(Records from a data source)
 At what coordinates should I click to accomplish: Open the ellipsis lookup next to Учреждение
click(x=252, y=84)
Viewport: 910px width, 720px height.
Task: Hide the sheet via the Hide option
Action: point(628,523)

* **What the task requires**: In full and word for word, set down the records shown above.

* **Solution**:
 At what coordinates should I click to accomplish: Open the ellipsis lookup next to Учреждение
click(x=252, y=84)
Viewport: 910px width, 720px height.
Task: Hide the sheet via the Hide option
Action: point(628,523)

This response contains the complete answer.